> [Task requirements]:
1. From the DuckDB OneLake extension page, list every name given to a secret in a CREATE SECRET statement, including the commented-out ones.
2. Output everything in the DuckDB OneLake extension page from "This extension allows" down to "the necessary credentials.", word for word.

> [Provided passage]:
----------
This extension allows you to connect DuckDB to Microsoft Fabric OneLake workspaces and lakehouses, enabling you to query data stored in OneLake directly from DuckDB.
Maintainer(s):
achrafcei
Installing and Loading
INSTALL onelake FROM community;
LOAD onelake;
Example
-- First, create a secret to authenticate with OneLake.
-- You can use either a service principal or the credential chain (e.g., Azure CLI).
-- Uncomment the desired method and provide the necessary credentials.
set azure_transport_option_type = 'curl';
CREATE SECRET (
TYPE azure,
PROVIDER service_principal,
TENANT_ID '<your_tenant_id>',
CLIENT_ID '<your_client_id>',
CLIENT_SECRET '<your_client_secret>'
);
-- CREATE SECRET (
-- TYPE azure,
-- PROVIDER credential_chain,
-- CHAIN 'cli'
-- );
CREATE SECRET onelake (
TYPE ONELAKE,
TENANT_ID '<your_tenant_id>',
CLIENT_ID '<your_client_id>',
CLIENT_SECRET '<your_client_secret>'
);
-- CREATE SECRET onelake(
-- TYPE ONELAKE,
-- PROVIDER credential_chain,
-- CHAIN 'cli'
-- );
-- Optional: use preissued tokens stored in env variables (defaults shown), if they are already available with the same name, no need to set them here (only update the SET commands if the names are different
--SET onelake_env_fabric_token_variable = 'FABRIC_API_TOKEN';
--SET onelake_env_storage_token_variable = 'AZURE_STORAGE_TOKEN';
--CREATE SECRET onelake_env (
-- TYPE ONELAKE,
-- PROVIDER credential_chain,
-- CHAIN 'env'
--);
-- Combine chain steps if you want CLI fallback
--CREATE SECRET onelake_env_chain (
-- TYPE ONELAKE,
-- PROVIDER credential_chain,
-- CHAIN 'cli, env'
--);
-- Optionally keep the token in-session instead of touching the shell
--SET VARIABLE AZURE_STORAGE_TOKEN = '<preissued_onelake_access_token>';
-- Attach to your OneLake workspace and lakehouse
ATTACH '<your_workspace_name>/<your_lakehouse_name>.Lakehouse'
AS <your_connection_name>
(TYPE ONELAKE);
USE <your_connection_name>.<your_schema_name>; -- e.g., dbo
SHOW TABLES;
SELECT * FROM <your_table_name> LIMIT 10 ; -- USING ICEBERG;
About onelake
This extension enables DuckDB to connect to Microsoft Fabric OneLake workspaces and lakehouses, allowing users to query data stored in OneLake directly from DuckDB. It supports authentication via service principals or credential chains (e.g., Azure CLI) and provides seamless integration with OneLake's data storage capabilities. For detailed setup and usage instructions, visit the extension repository.
----------
> [Data listing]:
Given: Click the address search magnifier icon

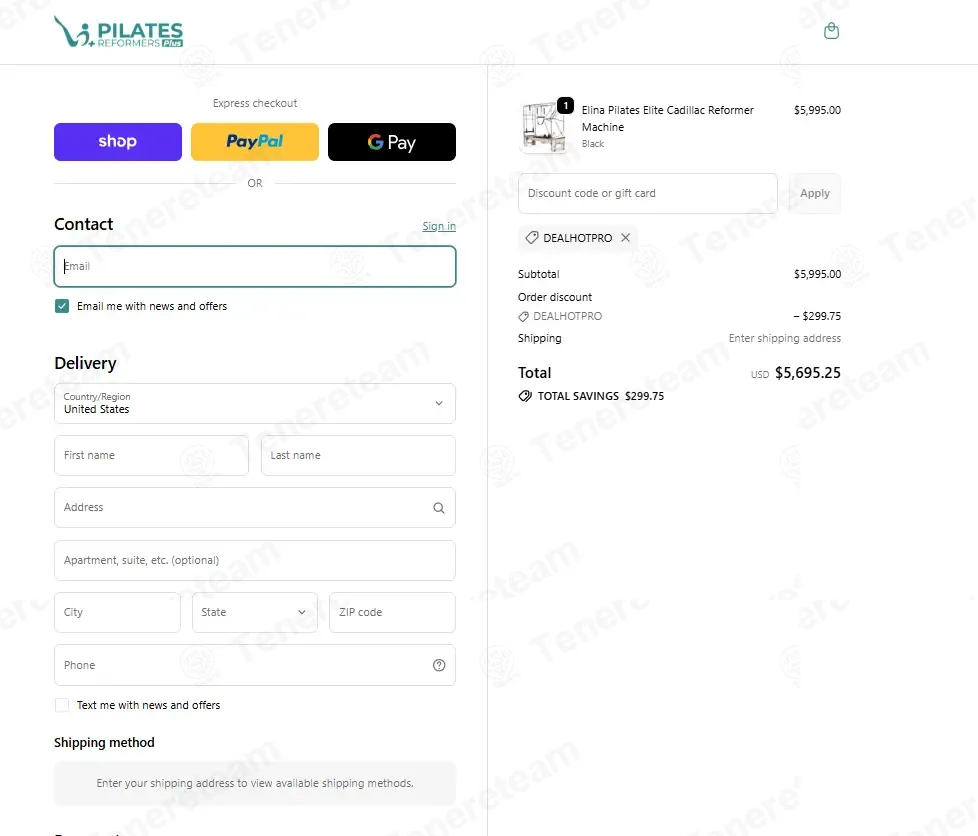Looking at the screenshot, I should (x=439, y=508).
----------
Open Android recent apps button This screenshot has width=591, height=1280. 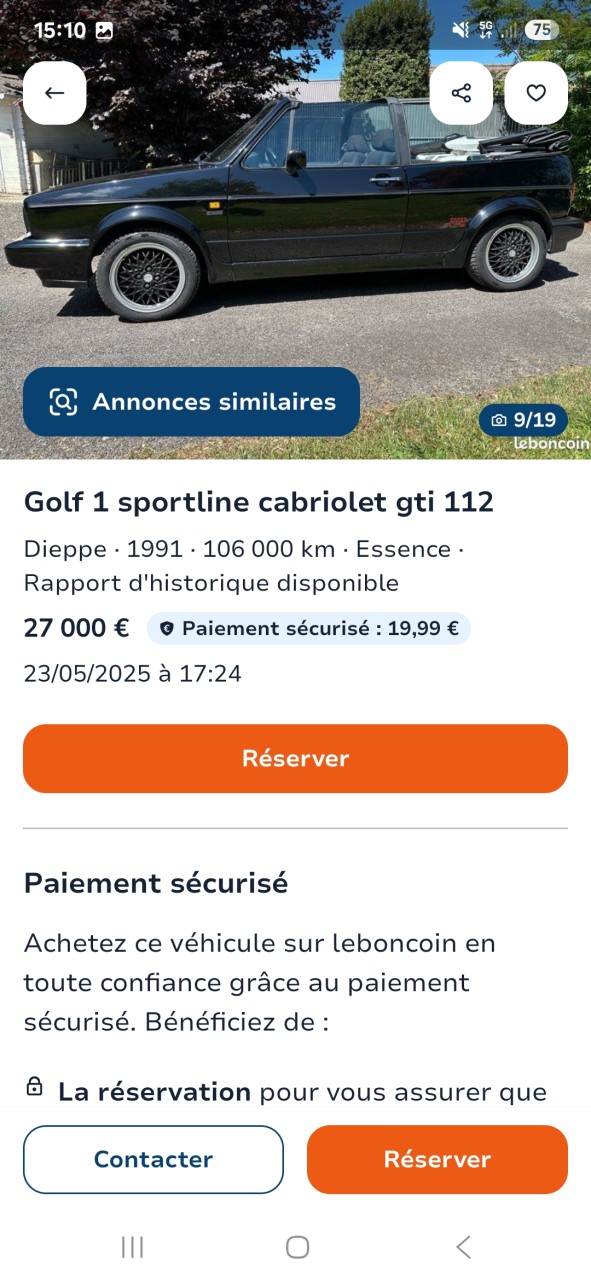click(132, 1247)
----------
> [Solution set]:
1.
onelake
onelake_env
onelake_env_chain

2.
This extension allows you to connect DuckDB to Microsoft Fabric OneLake workspaces and lakehouses, enabling you to query data stored in OneLake directly from DuckDB.
Maintainer(s):
achrafcei
Installing and Loading
INSTALL onelake FROM community;
LOAD onelake;
Example
-- First, create a secret to authenticate with OneLake.
-- You can use either a service principal or the credential chain (e.g., Azure CLI).
-- Uncomment the desired method and provide the necessary credentials.